1. ¹Department of Clinical Biochemistry, Herlev University Hospital, Herlev Ringvej 75, Herlev DK-2730, Denmark
2. ²The Copenhagen City Heart Study, Bispebjerg University Hospital, Bispebjerg Bakke 23, Copenhagen NV DK-2400, Denmark
3. ³Department of Clinical Biochemistry, Rigshospitalet, Copenhagen University Hospital, Blegdamsvej 9, Copenhagen Ø DK-2100, Denmark
4. ⁴Department of Breast Surgery, Herlev University Hospital, Herlev Ringvej 75, Herlev DK-2730, Denmark

Correspondence: Professor BG Nordestgaard, E-mail: brno@herlevhosp.kbhamt.dk

Received 4 March 2005; Revised 4 May 2005; Accepted 23 May 2005; Published online 21 June 2005.

Abstract

To pursue a borderline increased risk of breast cancer for carriers of two integrin beta₃ (ITGB3) 33Pro alleles found in a recent prospective study, we conducted a case–control study of 1088 women with breast cancer and 4815 female controls.
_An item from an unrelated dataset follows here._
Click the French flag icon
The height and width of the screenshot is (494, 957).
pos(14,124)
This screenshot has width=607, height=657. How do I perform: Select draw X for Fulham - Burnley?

Leu33Pro heterozygotes, homozygotes and heterozygotes+homozygotes vs noncarriers had odds ratios for breast cancer of 1.0 (95% confidence interval: 0.8–1.1), 0.8 (0.5–1.2) and 1.0 (0.8–1.1), respectively. After stratification for conventional risk factors, odds ratio for breast cancer in heterozygotes, homozygotes and heterozygotes+homozygotes vs noncarriers were not increased above 1.0 in any of the 14 strata examined. This was also true after stratification for tumour histological subtype and cancer stage at the time of diagnosis.